### How to complete this task
Copy each line from the data that has the word "computer" in it.

-- Study material follows --

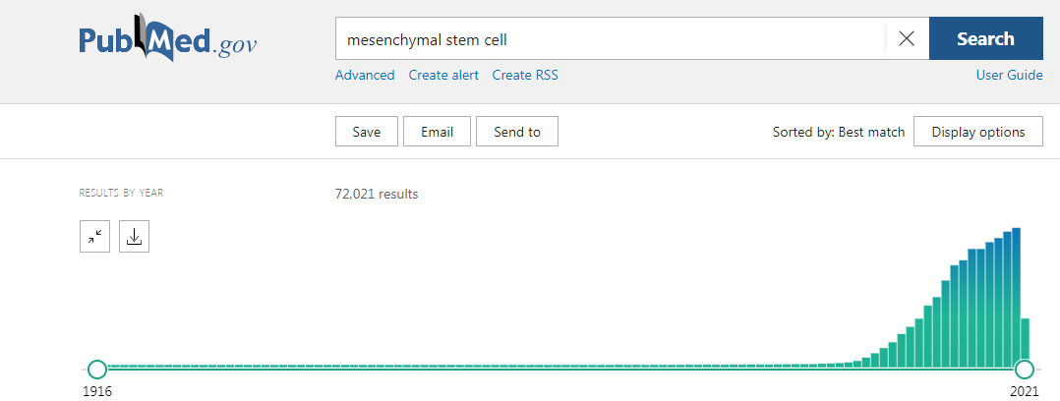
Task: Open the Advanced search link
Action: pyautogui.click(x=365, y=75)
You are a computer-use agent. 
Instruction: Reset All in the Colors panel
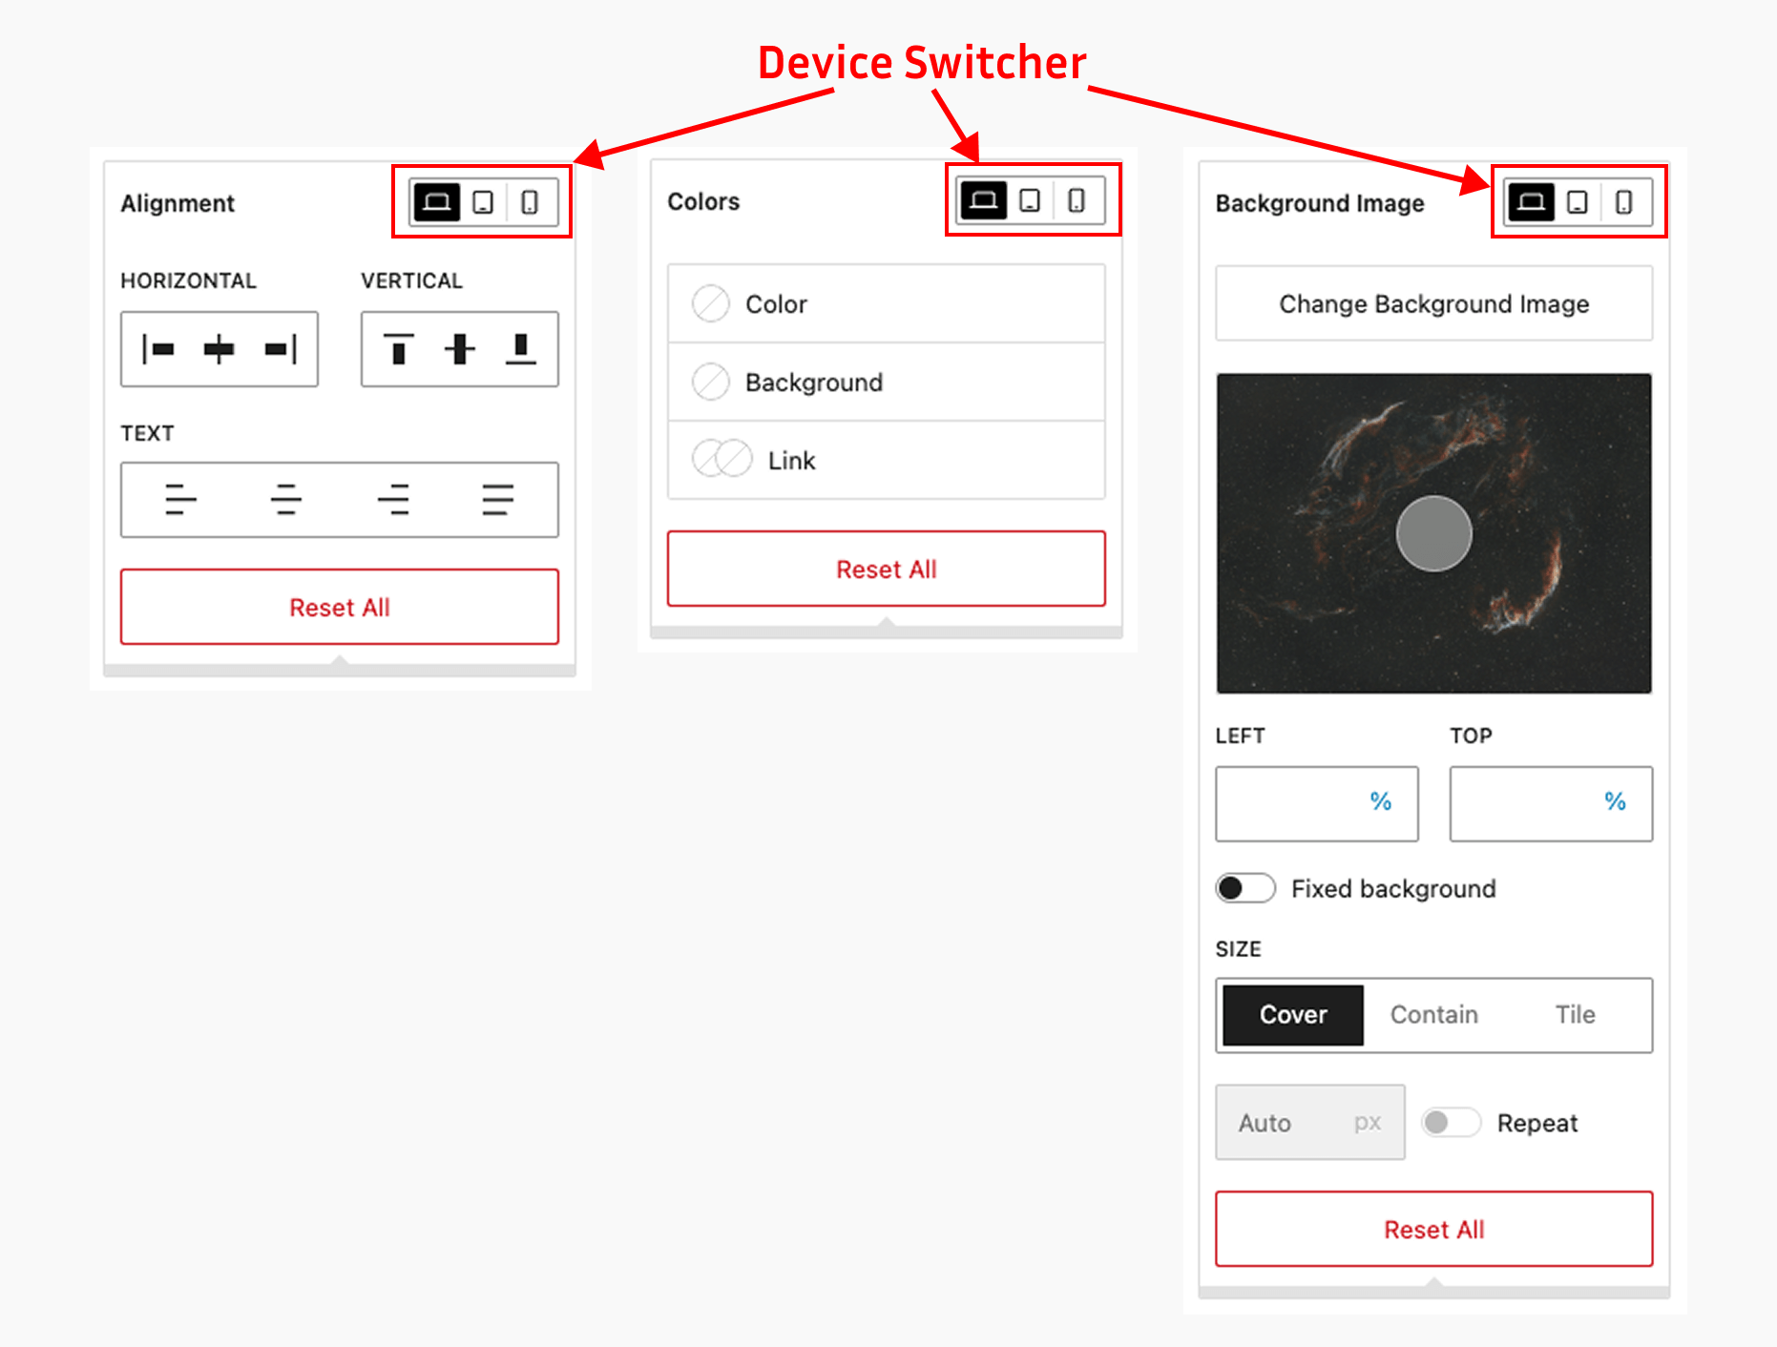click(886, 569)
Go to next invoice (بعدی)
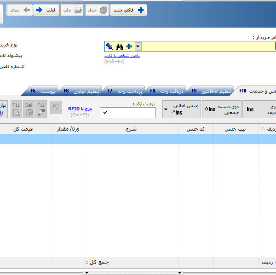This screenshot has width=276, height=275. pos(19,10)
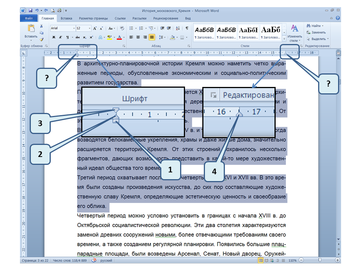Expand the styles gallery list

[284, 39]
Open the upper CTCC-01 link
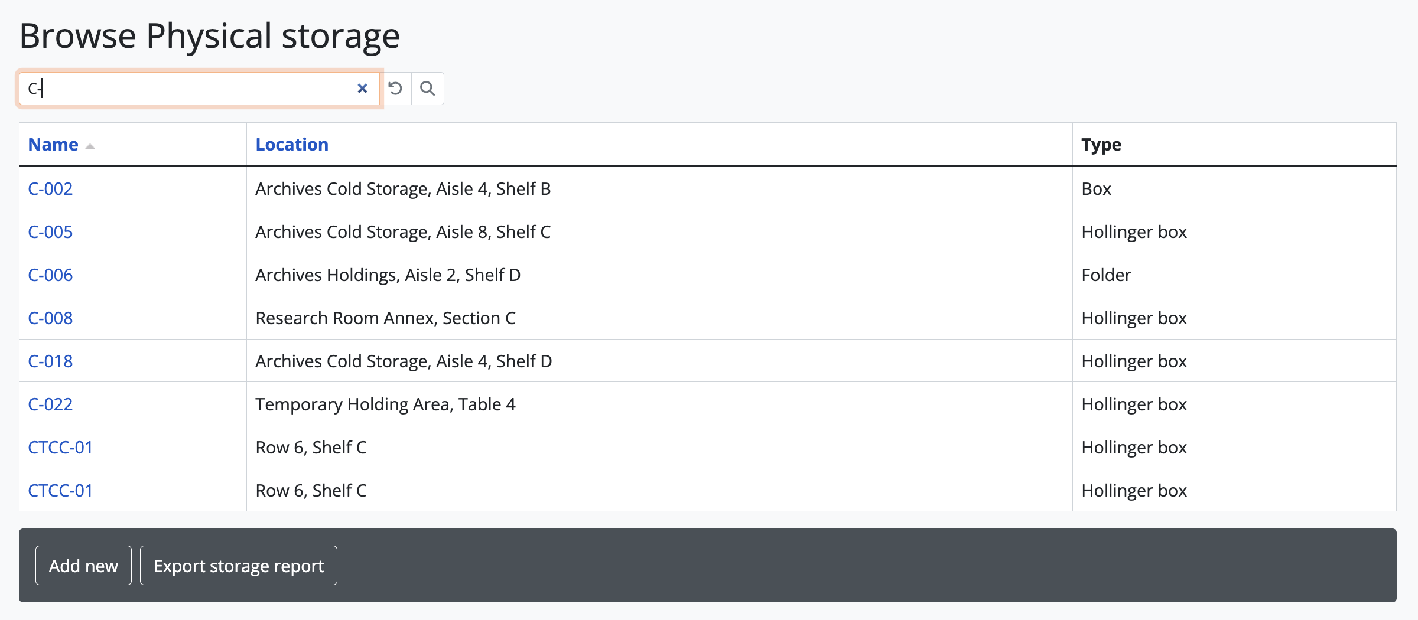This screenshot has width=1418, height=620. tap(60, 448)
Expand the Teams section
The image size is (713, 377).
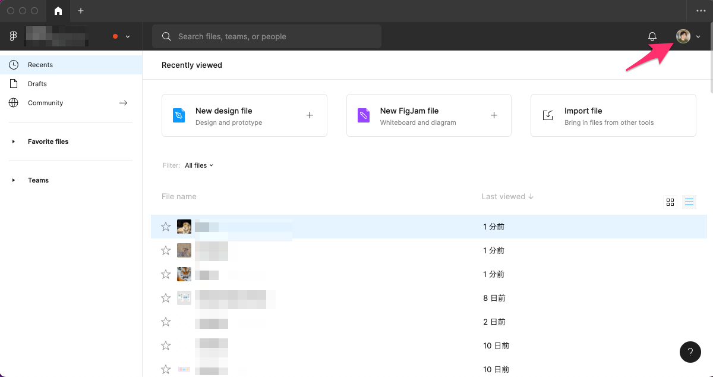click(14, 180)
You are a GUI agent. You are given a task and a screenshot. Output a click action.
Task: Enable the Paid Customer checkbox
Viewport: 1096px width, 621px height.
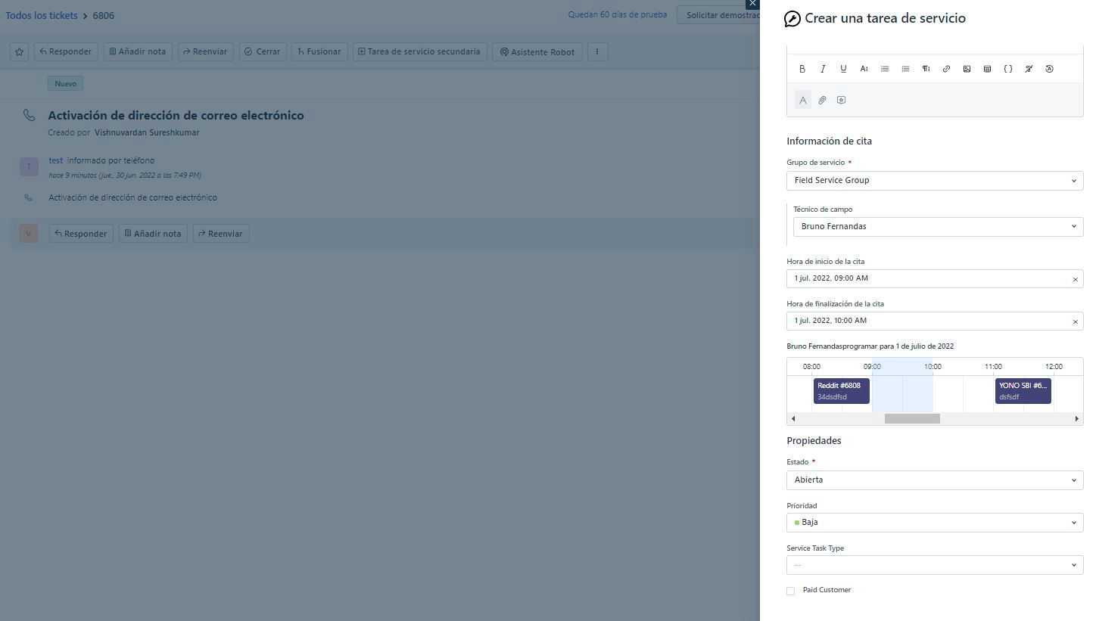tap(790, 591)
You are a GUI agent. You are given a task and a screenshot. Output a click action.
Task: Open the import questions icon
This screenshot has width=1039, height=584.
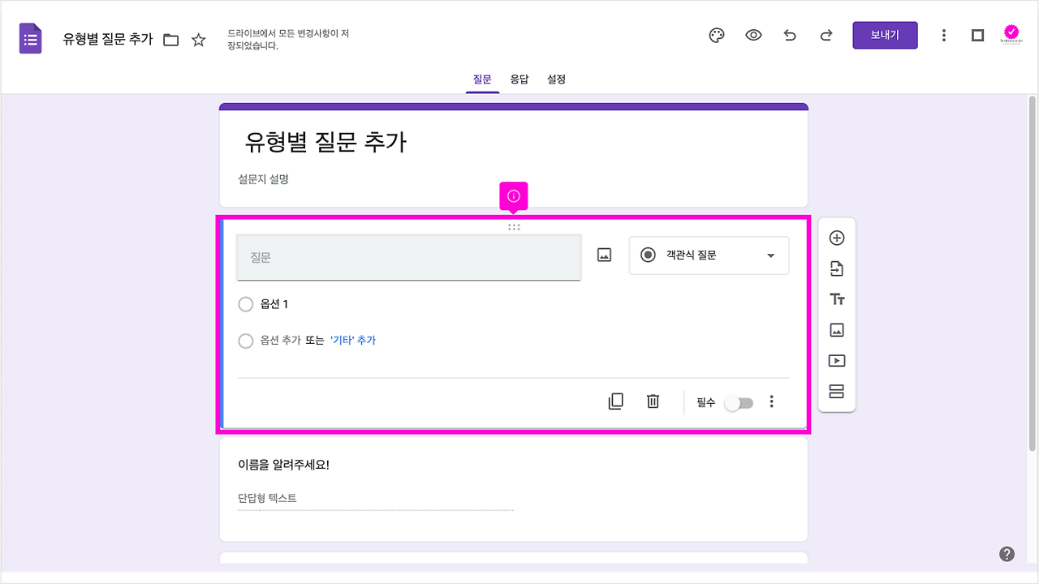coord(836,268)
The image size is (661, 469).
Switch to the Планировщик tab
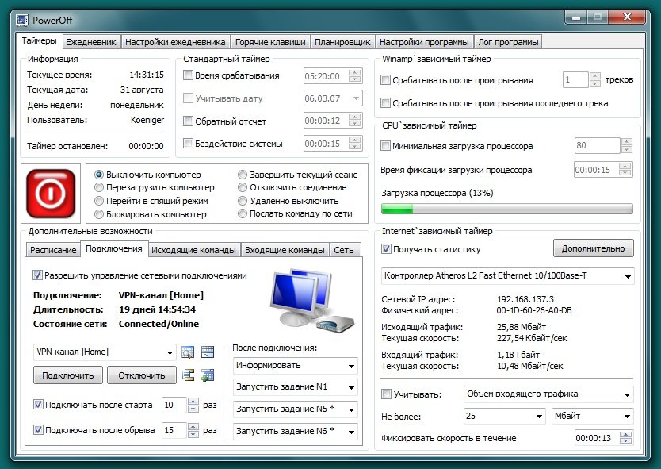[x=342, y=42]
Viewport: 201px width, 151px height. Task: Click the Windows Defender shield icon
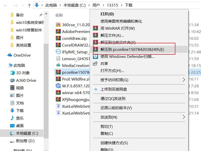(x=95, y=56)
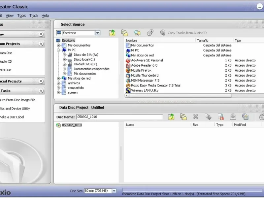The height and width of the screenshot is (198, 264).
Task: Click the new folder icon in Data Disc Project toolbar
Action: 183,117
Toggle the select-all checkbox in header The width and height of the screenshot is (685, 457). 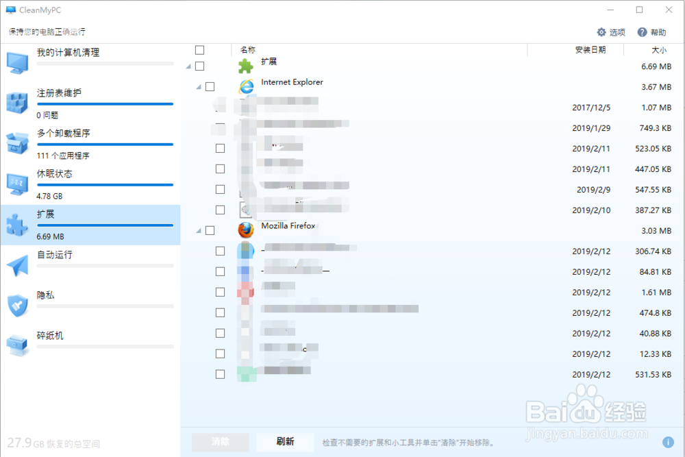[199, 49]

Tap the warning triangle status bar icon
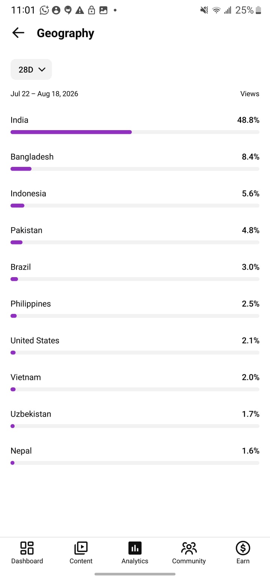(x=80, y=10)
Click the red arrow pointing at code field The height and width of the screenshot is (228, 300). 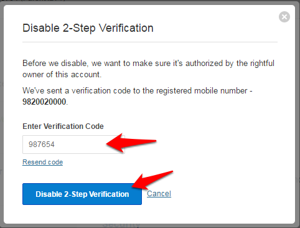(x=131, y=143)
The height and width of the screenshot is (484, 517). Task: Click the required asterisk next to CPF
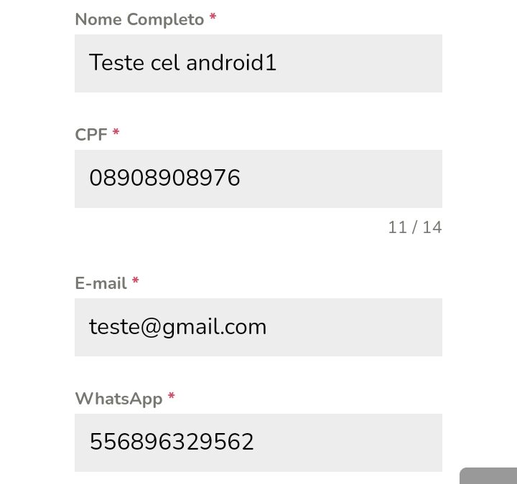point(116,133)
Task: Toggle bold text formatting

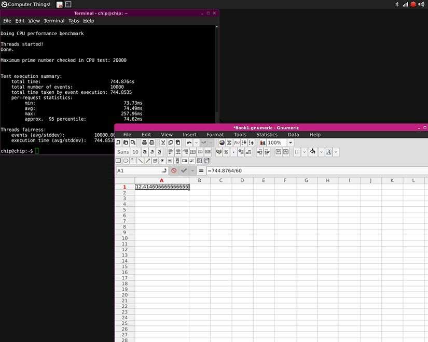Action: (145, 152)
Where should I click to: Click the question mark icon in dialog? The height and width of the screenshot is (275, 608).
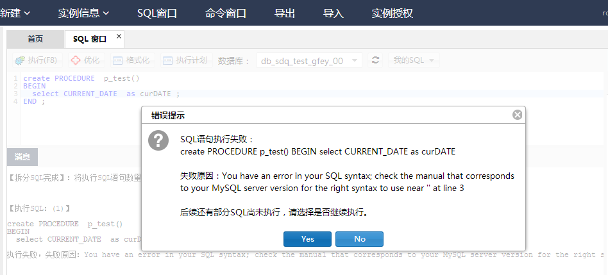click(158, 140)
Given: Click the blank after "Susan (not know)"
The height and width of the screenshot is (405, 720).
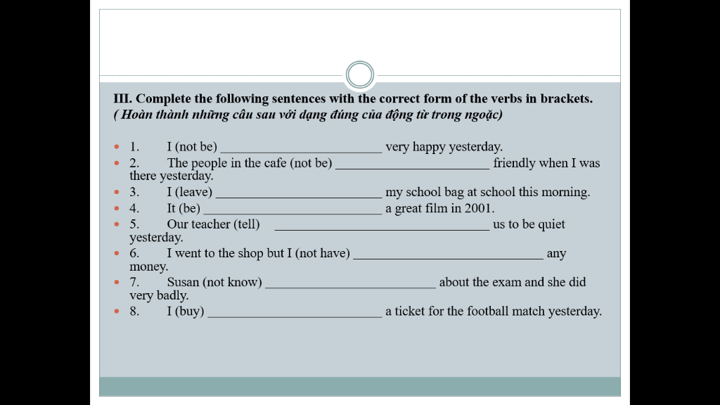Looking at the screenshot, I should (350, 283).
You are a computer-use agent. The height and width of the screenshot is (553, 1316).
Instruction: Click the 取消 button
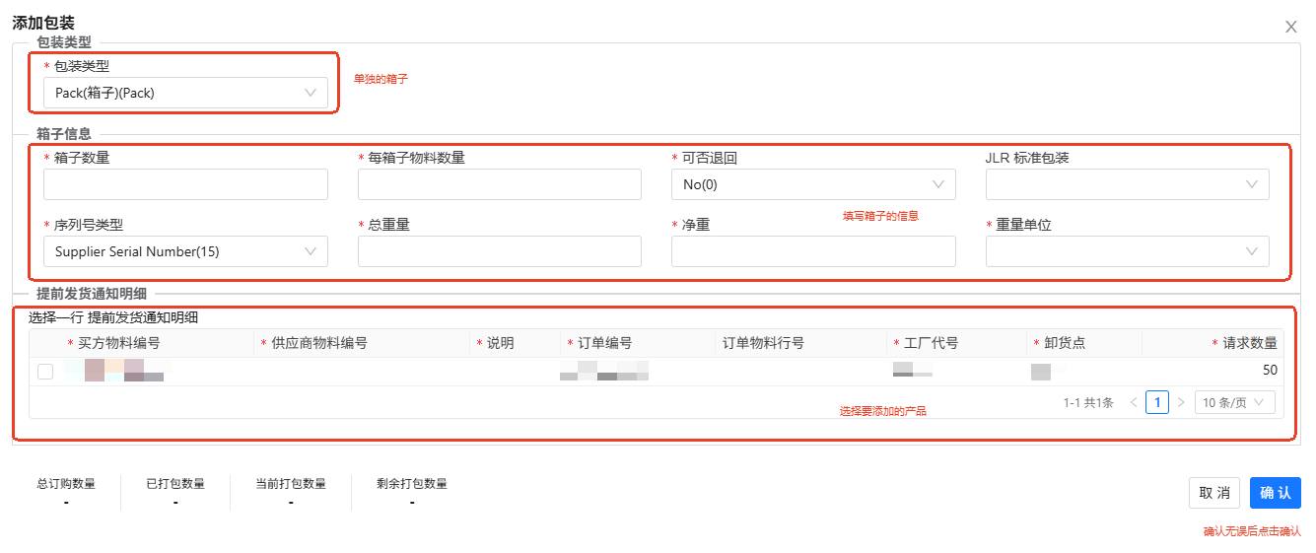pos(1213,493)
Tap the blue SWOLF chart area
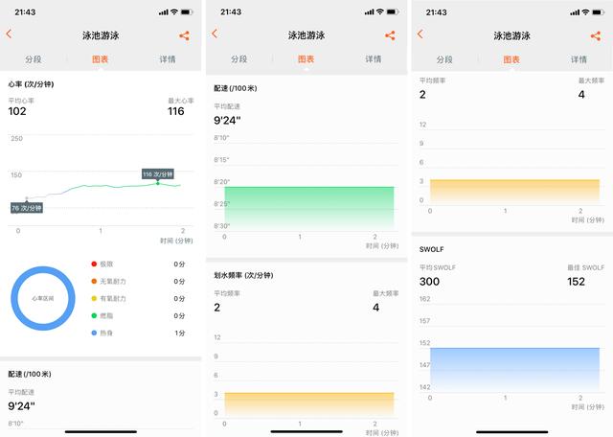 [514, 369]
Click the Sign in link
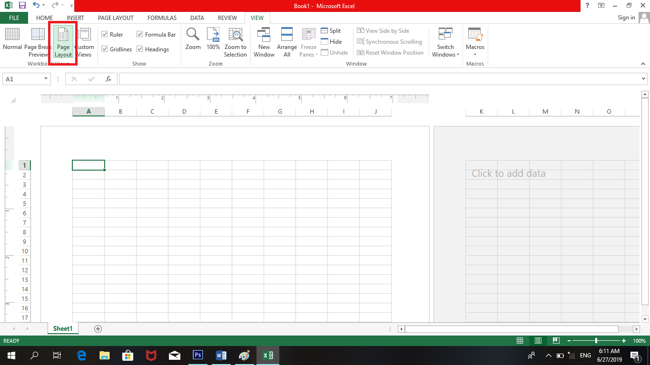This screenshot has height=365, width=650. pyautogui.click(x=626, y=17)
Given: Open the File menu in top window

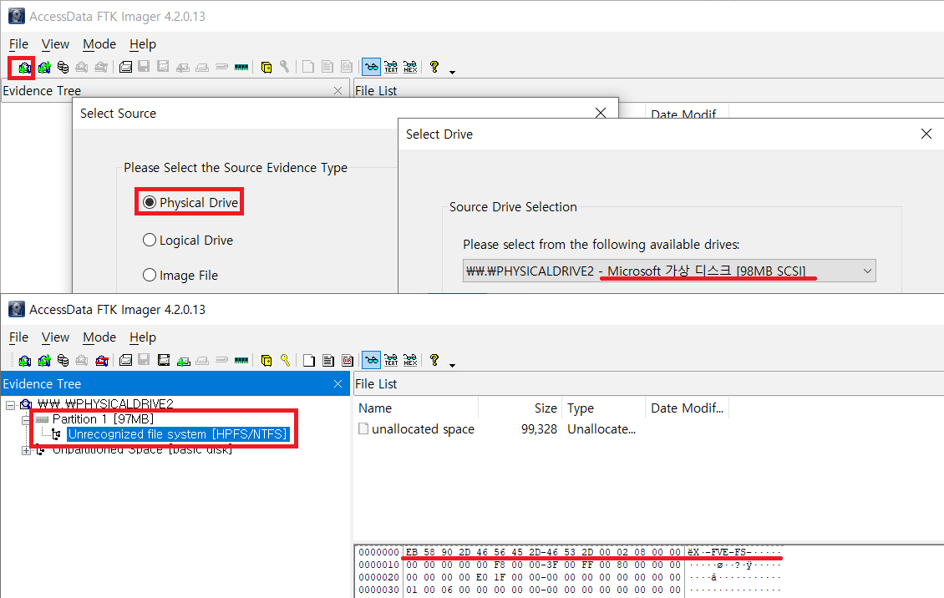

-- Study material concluded --

### Solution below
You are a computer-use agent. 
You are a computer-use agent. The height and width of the screenshot is (553, 1316).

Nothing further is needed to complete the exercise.